Oltre a esprimere la posizione ufficiale in merito alle implicazioni clinico-assistenziali che la fibrosi cistica comporta e i provvedimenti attuati per salvaguardare il processo di cura dei soggetti affetti da questa patologia, il documento esplicita infatti il parere dell’Aifa sulle problematiche sollevate da Lega Italiana Fibrosi Cistica e dalla Società Italiana Fibrosi Cistica sulle difficoltà di approvvigionamento di antibiotici per uso endovenoso nell’ambito della terapia domiciliare per i pazienti affetti da tale patologia.
Nell’ultimo anno la Lega Italiana Fibrosi Cistica e la Società Italiana Fibrosi Cistica hanno evidenziato il sussistere di problematiche relative alla difficoltà per l’utilizzo di farmaci a distribuzione ospedaliera (classificati in fascia H) per il trattamento domiciliare dei pazienti affetti Pag. 3 a 8 da Fibrosi Cistica, nonostante tale assistenza farmaceutica sia garantita dalla legge n. 548/93 “Disposizioni per la prevenzione e la cura della Fibrosi Cistica”. Con la suddetta legge, in vigore dal 1° gennaio 1994, si è voluto dare una soluzione ai molteplici problemi, non solo di ordine sanitario, preventivo ed assistenziale, ma anche sociale, connessi alla fibrosi cistica considerata malattia “di alto interesse sociale”. Il problema sollevato dalla Società Italiana Fibrosi Cistica riguarda nello specifico il regime di dispensazione dei farmaci nell’ambito di percorsi di continuità di assistenza territoriale.
A questo proposito, si legge nel documento, “è auspicabile che, in tutti i casi di effettiva necessità, quali ad esempio la somministrazione di farmaci per via endovenosa appartenenti alla fascia H, venga richiesta l’attivazione di un sistema di assistenza domiciliare integrata (ADI). Tale tipologia assistenziale si configura come un insieme organizzato di trattamenti medici, riabilitativi, infermieristici e di aiuto infermieristico destinati a persone non autosufficienti e in condizioni di fragilità, con patologie in atto o esiti delle stesse, erogati a domicilio al fine di stabilizzare il quadro clinico, limitare il declino funzionale e migliorare la qualità della vita”.
 
E ancora, il documento elenca tutti i vantaggi sia per il singolo malato che per la famiglia, in questo contesto la terapia domiciliare, in virtù anche del fatto che le prospettive di durata di vita per i malati di FC stanno migliorando.

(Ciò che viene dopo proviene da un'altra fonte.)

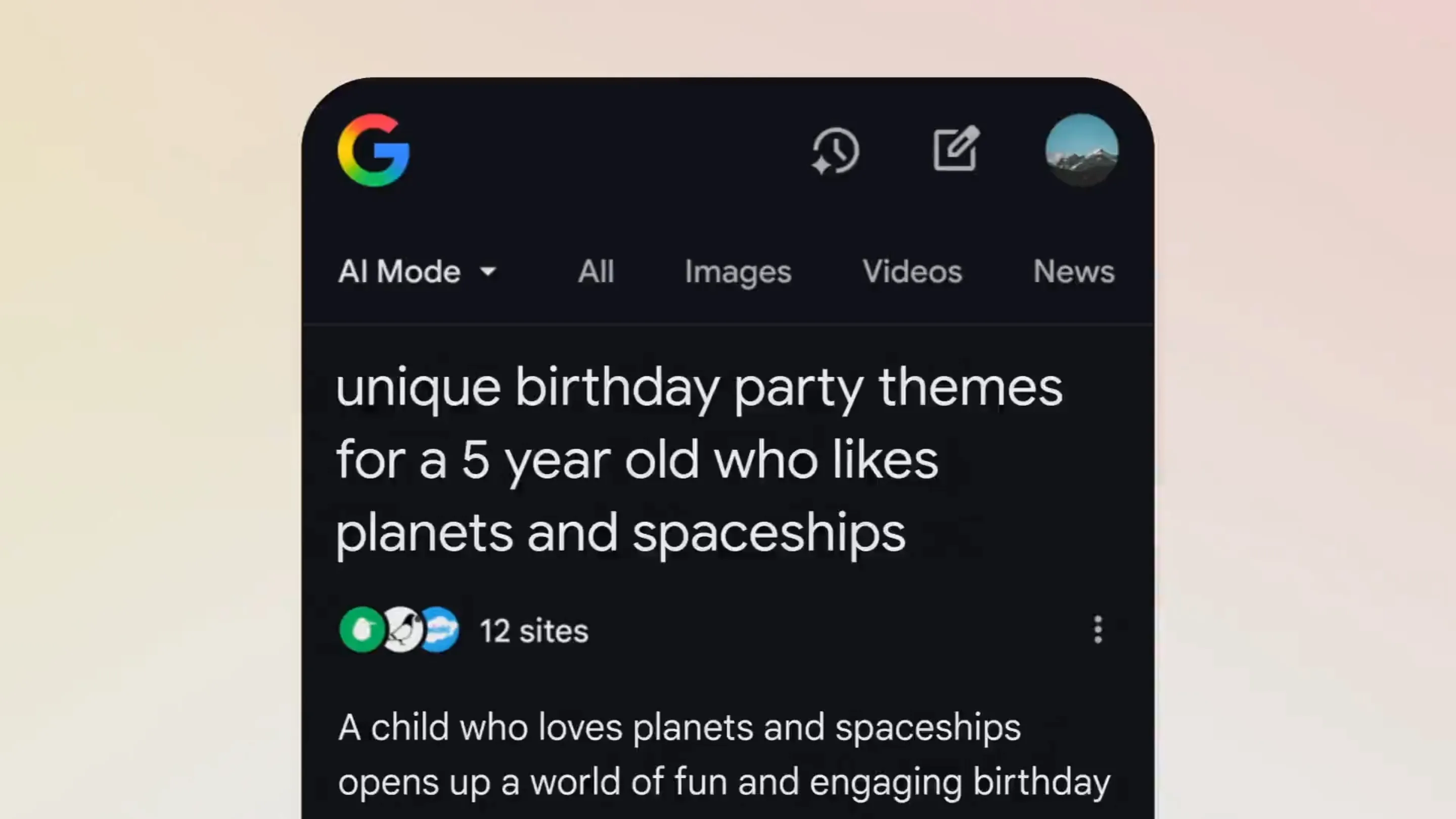
Task: Switch to the Images tab
Action: [x=738, y=272]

Tra queste:
- assecondare le preferenze dei paziente e della famiglia per ovviare a problemi logistici legati all’ospedalizzazione;
- migliorare il tono dell’umore e la qualità di vita dei pazienti che rimangono presso il proprio domicilio interferendo quanto meno possibile con le normali attività della vita quotidiana;
- favorire l’autonomizzazione e la responsabilizzazione del paziente nell’adeguata gestione della terapia;
- ridurre il rischio di diffusione intra-ospedaliera di infezioni nosocomiali multiresistenti tra i pazienti;
- ridurre i costi sanitari legati alle ospedalizzazioni e/o al loro eventuale protrarsi;
- ridurre i costi sociali dovuti all’assenza dalle attività lavorative e di studio del paziente e/o dei suoi familiari.

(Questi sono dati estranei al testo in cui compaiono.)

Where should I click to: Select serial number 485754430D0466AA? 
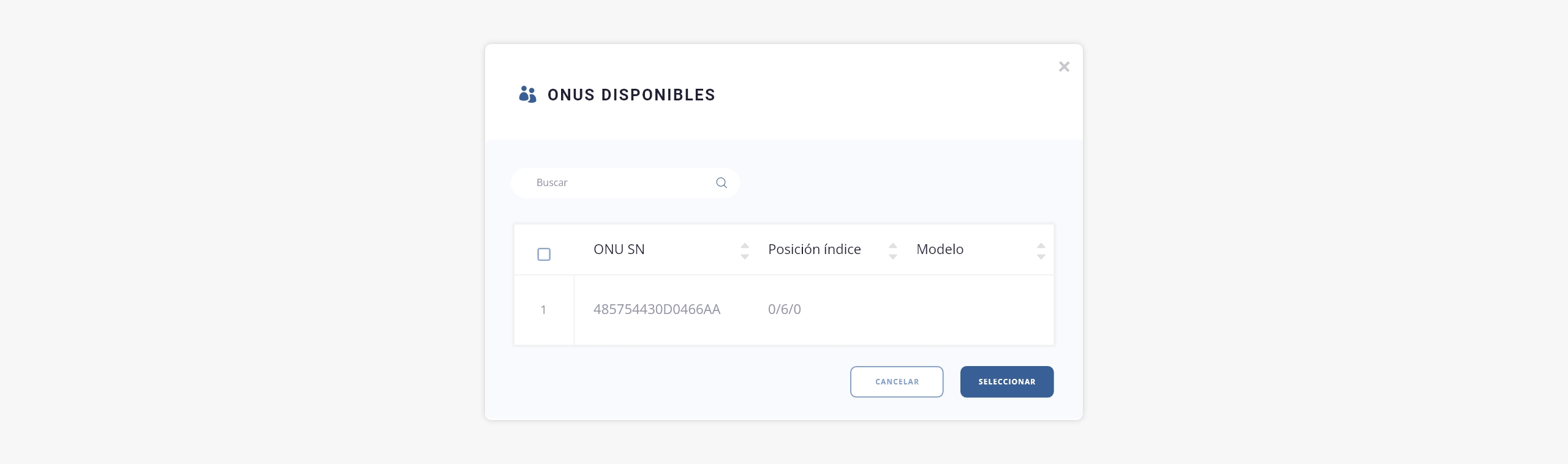point(657,310)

“Deve tuttavia essere sottolineato – si legge ancora nel Position Paper – che i pazienti da inviare a trattamento domiciliare attraverso percorsi di ADI devono essere selezionati in maniera rigorosa dai Centri di Riferimento, ed il trattamento deve essere costantemente monitorato, al fine di avere come obiettivo principale il raggiungimento del risultato clinico”.
 
L’Agenzia conclude poi: “Auspichiamo pertanto che le autorità regionali, in accordo con i Centri Regionali di Riferimento per la Fibrosi Cistica, la Lega Italiana Fibrosi Cistica e la Società Italiana Fibrosi Cistica sviluppino su questo argomento una procedura omogenea e condivisa al fine di individuare, nell’ambito delle procedure assistenziali previste dalla normativa vigente, le migliori strategie per garantire equità di accesso e trattamento ai soggetti affetti da tale patologia”.